NR oral supplementary treatment started at 4 months old robustly increased retinal NAD+ levels in D2 mice (NR vs. vehicle: 273.7±23.59% vs. 108.70±12.10%, <0.001). In aged vehicle group (12 months old), there was significantly diminution of the P1 and N2 components of PERG response compare with naïve group (naïve vs. vehicle: P1: 7.82± 0.70uV vs 1.63± 0.17uV, <0.0001; N2: -13.29± 0.83uV vs. -3.22± 0.27uV, <0.0001; Kruskal-Wallis test with Dunn's multiple comparison test). NR treatment preserved aged D2 visual function when mice were 9 and 12 months old. In addition, long-term NR high dose treatment significantly protected against total RGCs loss and optic nerve atrophy (RGC: NR vs. vehicle: 1412±62.00vs 475.2±94.68 cells/field, <0.00001; axon numbers: NR vs. vehicle: 23990±1159 vs 8573±1160, n=41-53, <0.0001). Furthermore, long-term NR supplementation prevent iris depigmentation and delayed IOP elevation.
NR oral supplementary treatment significantly preserved RGC and axon numbers, potentially preserves retinal function via elevated retinal NAD+ level in aged D2 mice. Interestingly, NR treatment also prevented iris atrophy, delayed IOP elevation associated with this glaucoma model. NR oral supplementation thus treated several aspects of murine pigment dispersion glaucoma. Given parallels between this model and glaucoma in human, out data indicate that NR is worth exploring as a therapeutic candidate in treatment of glaucoma.

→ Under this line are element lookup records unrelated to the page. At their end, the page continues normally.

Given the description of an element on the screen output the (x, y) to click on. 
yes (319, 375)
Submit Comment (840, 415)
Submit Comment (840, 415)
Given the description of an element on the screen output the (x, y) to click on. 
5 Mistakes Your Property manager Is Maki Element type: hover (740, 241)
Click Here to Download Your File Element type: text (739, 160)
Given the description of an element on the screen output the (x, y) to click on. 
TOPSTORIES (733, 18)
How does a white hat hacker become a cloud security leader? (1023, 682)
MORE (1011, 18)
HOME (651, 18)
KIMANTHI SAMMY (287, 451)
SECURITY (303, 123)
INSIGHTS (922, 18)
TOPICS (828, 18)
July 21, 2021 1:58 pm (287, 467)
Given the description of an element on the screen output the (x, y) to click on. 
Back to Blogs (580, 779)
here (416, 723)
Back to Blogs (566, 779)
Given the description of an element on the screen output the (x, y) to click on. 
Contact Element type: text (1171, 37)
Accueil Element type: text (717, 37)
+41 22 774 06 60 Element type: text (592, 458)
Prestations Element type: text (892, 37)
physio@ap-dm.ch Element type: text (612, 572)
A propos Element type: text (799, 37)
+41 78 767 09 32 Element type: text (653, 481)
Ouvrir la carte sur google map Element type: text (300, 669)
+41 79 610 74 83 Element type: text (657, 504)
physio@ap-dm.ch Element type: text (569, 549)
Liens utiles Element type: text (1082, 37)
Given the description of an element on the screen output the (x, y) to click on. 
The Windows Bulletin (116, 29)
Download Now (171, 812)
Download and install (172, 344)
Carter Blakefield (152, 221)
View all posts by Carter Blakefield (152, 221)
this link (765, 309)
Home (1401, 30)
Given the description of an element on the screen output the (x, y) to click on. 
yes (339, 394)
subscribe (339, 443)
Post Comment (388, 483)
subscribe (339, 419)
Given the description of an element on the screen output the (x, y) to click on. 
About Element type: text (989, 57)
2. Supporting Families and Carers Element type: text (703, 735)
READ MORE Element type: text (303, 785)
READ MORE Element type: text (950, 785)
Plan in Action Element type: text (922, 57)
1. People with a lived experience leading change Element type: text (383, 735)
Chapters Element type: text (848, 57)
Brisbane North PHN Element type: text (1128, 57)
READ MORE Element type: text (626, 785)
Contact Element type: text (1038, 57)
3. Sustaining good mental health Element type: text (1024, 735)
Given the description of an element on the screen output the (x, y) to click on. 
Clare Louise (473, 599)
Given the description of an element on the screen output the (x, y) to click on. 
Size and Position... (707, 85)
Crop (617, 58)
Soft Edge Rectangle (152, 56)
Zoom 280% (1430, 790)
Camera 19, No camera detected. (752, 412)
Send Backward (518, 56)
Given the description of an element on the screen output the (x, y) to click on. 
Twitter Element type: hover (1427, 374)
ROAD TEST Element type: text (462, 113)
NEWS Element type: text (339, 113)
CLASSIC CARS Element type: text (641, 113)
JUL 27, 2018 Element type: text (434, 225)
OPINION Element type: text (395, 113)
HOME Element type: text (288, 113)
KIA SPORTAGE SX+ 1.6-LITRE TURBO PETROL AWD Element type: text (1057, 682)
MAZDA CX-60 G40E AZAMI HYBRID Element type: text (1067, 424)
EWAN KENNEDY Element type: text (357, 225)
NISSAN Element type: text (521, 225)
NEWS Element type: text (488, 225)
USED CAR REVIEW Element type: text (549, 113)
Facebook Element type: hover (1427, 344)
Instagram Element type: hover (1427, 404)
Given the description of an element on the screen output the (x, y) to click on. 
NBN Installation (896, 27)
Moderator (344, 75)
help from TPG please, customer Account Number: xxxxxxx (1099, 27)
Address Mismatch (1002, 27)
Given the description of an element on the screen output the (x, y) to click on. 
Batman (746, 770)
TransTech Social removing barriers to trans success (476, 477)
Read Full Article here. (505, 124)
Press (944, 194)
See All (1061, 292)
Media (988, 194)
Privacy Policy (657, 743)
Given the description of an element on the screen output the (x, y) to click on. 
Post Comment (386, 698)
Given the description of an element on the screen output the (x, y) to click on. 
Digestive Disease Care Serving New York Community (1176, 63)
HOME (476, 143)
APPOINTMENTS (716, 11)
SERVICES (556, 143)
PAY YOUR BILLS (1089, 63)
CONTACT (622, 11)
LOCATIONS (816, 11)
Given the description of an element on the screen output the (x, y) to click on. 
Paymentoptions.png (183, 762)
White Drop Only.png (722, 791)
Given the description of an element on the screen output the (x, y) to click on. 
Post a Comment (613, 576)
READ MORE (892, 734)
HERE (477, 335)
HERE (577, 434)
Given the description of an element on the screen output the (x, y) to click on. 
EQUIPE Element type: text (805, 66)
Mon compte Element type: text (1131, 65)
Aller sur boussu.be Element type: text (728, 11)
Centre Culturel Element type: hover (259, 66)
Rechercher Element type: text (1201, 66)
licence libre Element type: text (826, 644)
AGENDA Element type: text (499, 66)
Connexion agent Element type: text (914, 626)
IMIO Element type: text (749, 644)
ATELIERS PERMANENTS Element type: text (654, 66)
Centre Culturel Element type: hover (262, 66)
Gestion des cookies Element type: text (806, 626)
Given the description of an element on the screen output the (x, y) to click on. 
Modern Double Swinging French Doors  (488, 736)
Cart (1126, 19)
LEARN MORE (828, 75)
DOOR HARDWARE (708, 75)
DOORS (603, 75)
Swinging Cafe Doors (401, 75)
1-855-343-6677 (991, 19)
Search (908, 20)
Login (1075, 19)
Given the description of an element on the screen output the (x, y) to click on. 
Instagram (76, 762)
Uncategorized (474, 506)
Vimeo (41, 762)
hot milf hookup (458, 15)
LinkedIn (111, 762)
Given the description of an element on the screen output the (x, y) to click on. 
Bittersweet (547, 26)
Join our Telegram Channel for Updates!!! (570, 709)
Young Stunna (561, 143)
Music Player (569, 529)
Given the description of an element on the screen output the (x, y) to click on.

本研究旨在测试口服烟酰胺核糖(NR)这种烟酰胺腺嘌呤二核苷酸(NAD+)前体,是否能保护DBA/2J(D2)小鼠的视网膜神经节细胞(RGCs)免受神经退行性变,D2小鼠是一种广泛应用的年龄相关性遗传性青光眼小鼠模型。
口服NR或烟酰胺(NAM)(NR低剂量:1150mg/kg;NR高剂量:4200mg/kg;NAM低剂量组:500mg/kg;NAM高剂量:2000mg/kg体重/天)基本在D2小鼠4或9个月大时开始,持续至12个月大。对照组同样接受不含NAM或NR的食物/水。每月测量眼压直至实验结束。记录图形视网膜电图(PERG)。收获视网膜用于用RGCs标志物Brn3a进行全层免疫荧光染色,并通过荧光共聚焦显微镜成像。收获视神经用于轴突染色和定量分析。酶法测定视网膜NAD+水平。
4个月大时开始的NR口服补充治疗显著提高了D2小鼠的视网膜NAD+水平(NR组与载体组:273.7±23.59%对108.70±12.10%,<0.001)。在老年载体组(12个月大)中,与未处理组相比,PERG反应的P1和N2成分显著降低(未处理组与载体组:P1:7.82±0.70μV对1.63±0.17μV,<0.0001;N2:-13.29±0.83μV对-3.22±0.27μV,<0.0001;Kruskal-Wallis检验及Dunn多重比较检验)。当小鼠9个月和12个月大时,NR治疗保留了老年D2小鼠的视觉功能。此外,长期NR高剂量治疗显著预防了RGCs总数的丢失和视神经萎缩(RGCs:NR组与载体组:1412±62.00对475.2±94.68个细胞/视野,<0.00001;轴突数量:NR组与载体组:23990±1159对8573±1160,n = 41 - 53,<0.0001)。此外,长期补充NR可预防虹膜色素脱失并延缓眼压升高。
NR口服补充治疗显著保留了RGCs和轴突数量,可能通过提高老年D2小鼠视网膜NAD+水平来保留视网膜功能。有趣的是,NR治疗还预防了虹膜萎缩,延缓了与该青光眼模型相关的眼压升高。因此,NR口服补充治疗改善了小鼠色素性青光眼的多个方面。鉴于该模型与人类青光眼之间的相似性,我们的数据表明NR作为青光眼治疗的候选药物值得探索。